Shire's eye drug setback gives Allergan's Restasis a temporary reprieve

Shire CEO Flemming Ornskov

The FDA may have handed Shire ($SHPG) a rejection for dry eye drug lifitegrast late last week, but that doesn't mean the drugmaker is down for the count--or so it hopes.

The company will soon have data from a recently completed Phase III study in tow, and if those look positive, it plans to resubmit for FDA approval in the first quarter of 2016, CEO Flemming Ornskov said on Monday in a statement. That could put the wannabe blockbuster "on track for the planned lifitegrast launch next year," he added.

Ornskov's assurances come in the wake of a Friday burn from U.S. regulators, who requested an additional study and more product quality info before they'd approve the drug. But analysts aren't so confident. The FDA's move puts a prospective approval about 9 months behind the current schedule, to next year's third quarter, Leerink Partners analyst Jason Gerberry estimated on Sunday in a note to clients. And now that the FDA has "tied the approval" of the med to the forthcoming study results, a green light "should be viewed as having some risk," Bernstein analyst Ronny Gal wrote to investors on Monday.

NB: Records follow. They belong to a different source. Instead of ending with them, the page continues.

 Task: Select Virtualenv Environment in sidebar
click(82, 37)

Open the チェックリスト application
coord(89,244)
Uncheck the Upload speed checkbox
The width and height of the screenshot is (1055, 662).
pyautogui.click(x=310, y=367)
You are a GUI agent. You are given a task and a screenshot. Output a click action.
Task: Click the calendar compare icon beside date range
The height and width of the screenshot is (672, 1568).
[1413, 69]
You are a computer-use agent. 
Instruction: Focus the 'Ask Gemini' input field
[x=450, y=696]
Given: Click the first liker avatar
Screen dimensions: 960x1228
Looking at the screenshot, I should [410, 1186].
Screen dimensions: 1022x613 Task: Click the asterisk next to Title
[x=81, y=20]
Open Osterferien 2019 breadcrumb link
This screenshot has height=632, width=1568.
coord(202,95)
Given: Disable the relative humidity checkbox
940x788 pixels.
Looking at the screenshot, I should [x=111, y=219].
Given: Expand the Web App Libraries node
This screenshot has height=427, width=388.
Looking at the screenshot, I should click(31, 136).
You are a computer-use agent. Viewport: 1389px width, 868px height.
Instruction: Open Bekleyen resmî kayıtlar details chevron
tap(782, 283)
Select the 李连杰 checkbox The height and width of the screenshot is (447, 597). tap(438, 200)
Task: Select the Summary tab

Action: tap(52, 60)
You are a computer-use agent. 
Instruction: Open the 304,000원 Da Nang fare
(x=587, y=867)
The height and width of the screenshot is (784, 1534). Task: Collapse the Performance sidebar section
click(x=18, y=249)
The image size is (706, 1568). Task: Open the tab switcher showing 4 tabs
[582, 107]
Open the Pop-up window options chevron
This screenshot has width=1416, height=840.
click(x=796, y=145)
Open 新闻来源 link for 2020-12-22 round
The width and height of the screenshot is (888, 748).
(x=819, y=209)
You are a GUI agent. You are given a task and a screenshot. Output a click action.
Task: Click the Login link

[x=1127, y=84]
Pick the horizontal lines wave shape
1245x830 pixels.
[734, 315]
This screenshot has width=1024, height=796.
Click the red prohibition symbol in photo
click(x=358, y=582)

Meanwhile, Shire's loss is Allergan's ($AGN) gain. Lifitegrast, if and when it hits the market, will be a "key competitor" to Allergan's Restasis, a $1.2 billion product that's expected to eventually hit $1.6 billion, Evercore ISI analyst Umer Raffat wrote on Saturday in a note. Restasis is also currently the only prescription option out there for patients with dry eye.

As Raffat notes, though, Restasis doesn't actually have a specific FDA nod for dry eye; instead, it has a go-ahead for "tear production increase." That means lifitegrast could snatch that patient pool if it gets a full dry-eye indication, he wrote.